Investigations into the interaction between Leishmania australiensis and dendritic cells

Leishmaniasis is a neglected infectious disease that is continuously increasing and debilitating millions of people each year. Treatment is toxic and generally inefficient and, currently, there is no vaccine for leishmaniasis prevention. In Australia, previously thought to be free of endemic leishmaniasis, a novel species of Leishmania has been discovered infecting macropods, namely, Leishmania australiensis. Although, L. australiensis is thought to be non-pathogenic to humans due to the absence of locally acquired human leishmaniasis, this new species poses a threat to several animals. Most studies in the past looked at the interaction of Leishmania species and macrophages. However, along with macrophages, dendritic cells are targeted by Leishmania parasites, which live within the phagolysosomes.

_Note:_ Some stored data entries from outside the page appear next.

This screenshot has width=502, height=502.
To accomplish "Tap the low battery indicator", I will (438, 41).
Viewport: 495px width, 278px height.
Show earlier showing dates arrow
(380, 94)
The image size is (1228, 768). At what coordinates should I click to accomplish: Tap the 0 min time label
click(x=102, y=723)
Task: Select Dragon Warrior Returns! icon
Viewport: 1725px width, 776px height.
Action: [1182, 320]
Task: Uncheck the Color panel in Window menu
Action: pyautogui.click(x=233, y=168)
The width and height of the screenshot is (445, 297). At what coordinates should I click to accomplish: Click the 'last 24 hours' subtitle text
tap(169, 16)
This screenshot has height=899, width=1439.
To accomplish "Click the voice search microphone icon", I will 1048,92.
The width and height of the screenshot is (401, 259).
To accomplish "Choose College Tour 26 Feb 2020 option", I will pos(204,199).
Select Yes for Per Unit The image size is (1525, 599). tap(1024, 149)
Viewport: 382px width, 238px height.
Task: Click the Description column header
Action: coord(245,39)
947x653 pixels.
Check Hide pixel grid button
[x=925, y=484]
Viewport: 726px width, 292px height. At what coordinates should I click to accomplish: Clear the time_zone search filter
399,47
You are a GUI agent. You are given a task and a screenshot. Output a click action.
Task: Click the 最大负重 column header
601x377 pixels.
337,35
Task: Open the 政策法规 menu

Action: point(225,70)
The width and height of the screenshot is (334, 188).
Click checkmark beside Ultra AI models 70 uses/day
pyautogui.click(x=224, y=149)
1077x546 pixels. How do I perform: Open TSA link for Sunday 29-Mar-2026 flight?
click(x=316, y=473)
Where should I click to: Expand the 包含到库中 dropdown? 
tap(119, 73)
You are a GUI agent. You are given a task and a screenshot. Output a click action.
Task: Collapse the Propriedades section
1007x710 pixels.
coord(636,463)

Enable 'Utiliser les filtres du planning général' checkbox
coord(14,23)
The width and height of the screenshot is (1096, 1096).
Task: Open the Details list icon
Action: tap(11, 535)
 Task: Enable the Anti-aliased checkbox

More importantly, dendritic cells are responsible for priming T helper cells, which are the main effector cells in leishmaniasis. This study showed the early events involved in leishmaniasis caused by L. australiensis focusing on the interaction of the parasite and dendritic cells. The cytokine production by L. australiensis-infected bone marrow-derived dendritic cells (BM-dendritic cells) was minimal or zero. In addition, L. australiensis appears to modulate the surface expression of MHC-II and CD86 molecules in BM-dendritic cells. Ex-vivo experiments showed that L. australiensis were unable to infect Langerhans cells compared to human-pathogenic Leishmania species. Finally, although the results were not conclusive and require repeats, the interesting observations resulted from this study might help to discover what leads to the clinical cure or the perpetuation of the disease.